* [PAGE TEXT]:
-=-=-=-=-

Destination IP Address
− It can be IP address of end router.
Security Protocol Identifier
− It indicates whether the association is an AH or
ESP SA.
Example of SA between two router involved in IPsec communication is shown in the
following diagram.
Security Administrative Databases
In IPsec, there are two databases that control the processing of IPsec datagram. One
is the Security Association Database (SAD) and the other is the Security Policy
Database (SPD). Each communicating endpoint using IPsec should have a logically
separate SAD and SPD.
Security Association Database
In IPsec communication, endpoint holds SA state in Security Association Database
(SAD). Each SA entry in SAD database contains nine parameters as shown in the
following table −
Sr.No.
Parameters & Description
1
Sequence Number Counter
For outbound communications. This is the 32-bit sequence number provided in the AH or
ESP headers.
2
Sequence Number Overflow Counter
Sets an option flag to prevent further communications utilizing the specific SA
3
32-bit anti-replay window
Used to determine whether an inbound AH or ESP packet is a replay
4
Lifetime of the SA
Time till SA remain active
5
Algorithm - AH
Used in the AH and the associated key
6
Algorithm - ESP Auth
Used in the authenticating portion of the ESP header
7
Algorithm - ESP Encryption
Used in the encryption of the ESP and its associated key information
8
IPsec mode of operation
Transport or tunnel mode
9
Path MTU(PMTU)
Any observed path maximum transmission unit (to avoid fragmentation)
All SA entries in the SAD are indexed by the three SA parameters: Destination IP
address, Security Protocol Identifier, and SPI.
Security Policy Database
SPD is used for processing outgoing packets. It helps in deciding what SAD entries
should be used. If no SAD entry exists, SPD is used to create new ones.
Any SPD entry would contain −
Pointer to active SA held in SAD.
Selector fields
– Field in incoming packet from upper layer used to decide
application of IPsec. Selectors can include source and destination address,
port numbers if relevant, application IDs, protocols, etc.
Outgoing IP datagrams go from the SPD entry to the specific SA, to get encoding
parameters. Incoming IPsec datagram get to the correct SA directly using the
SPI/DEST IP/Protocol triple, and from there extracts the associated SAD entry.
SPD can also specify traffic that should bypass IPsec. SPD can be considered as a
packet filter where the actions decided upon are the activation of SA processes.
Summary
IPsec is a suite of protocols for securing network connections. It is rather a complex
mechanism, because instead of giving straightforward definition of a specific
encryption algorithm and authentication function, it provides a framework that allows
an implementation of anything that both communicating ends agree upon.
Authentication Header (AH) and Encapsulating Security Payload (ESP) are the two
main communication protocols used by IPsec. While AH only authenticate, ESP can
encrypt and authenticate the data transmitted over the connection.
Transport Mode provides a secure connection between two endpoints without
changing the IP header. Tunnel Mode encapsulates the entire payload IP packet. It
adds new IP header. The latter is used to form a traditional VPN, as it provides a
virtual secure tunnel across an untrusted Internet.

-=-=-=-=-

* [EXERCISE SET]:
1. The IPsec text names the SA parameters that index every entry in the Security Association Database. List them.
2. According to the IPsec text, which of its two main communication protocols can both encrypt and authenticate data?

* [DATASET RECORDS]:
-=-=-=-=-

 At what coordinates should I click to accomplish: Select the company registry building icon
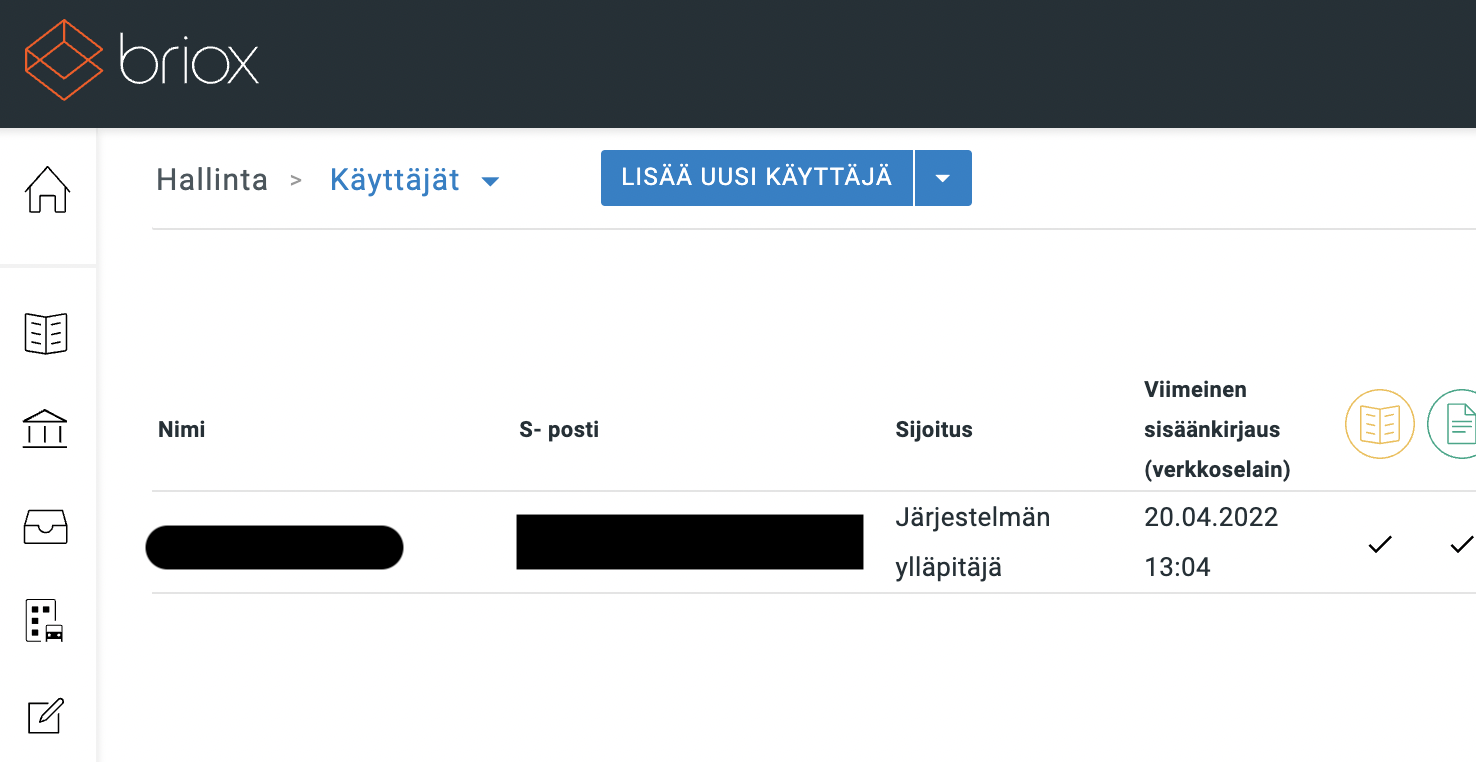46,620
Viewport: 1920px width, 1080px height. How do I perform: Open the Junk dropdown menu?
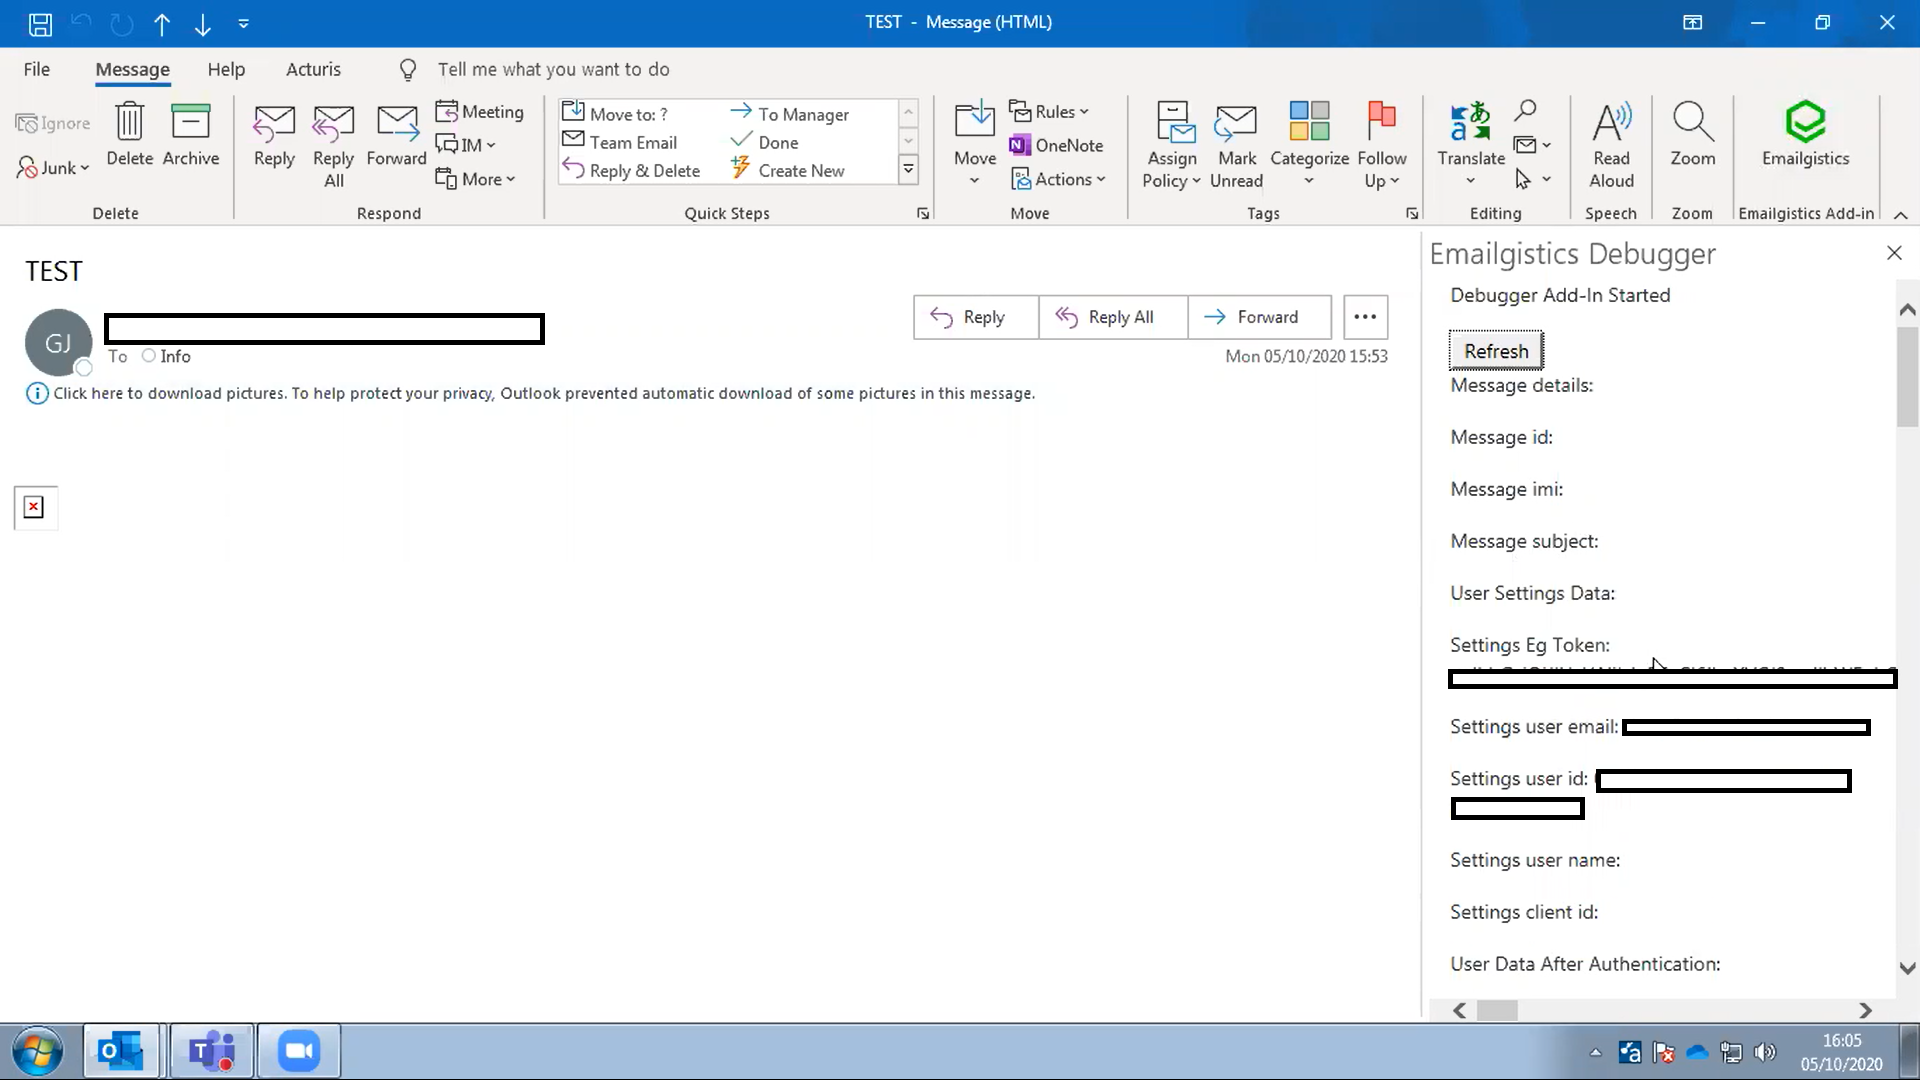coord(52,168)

-=-=-=-=-

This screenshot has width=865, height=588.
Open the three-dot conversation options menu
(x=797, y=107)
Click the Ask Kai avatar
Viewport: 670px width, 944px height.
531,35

-=-=-=-=-

* [RESPONSES IN ORDER]:
1. Destination IP address, Security Protocol Identifier, and SPI.

2. Encapsulating Security Payload (ESP).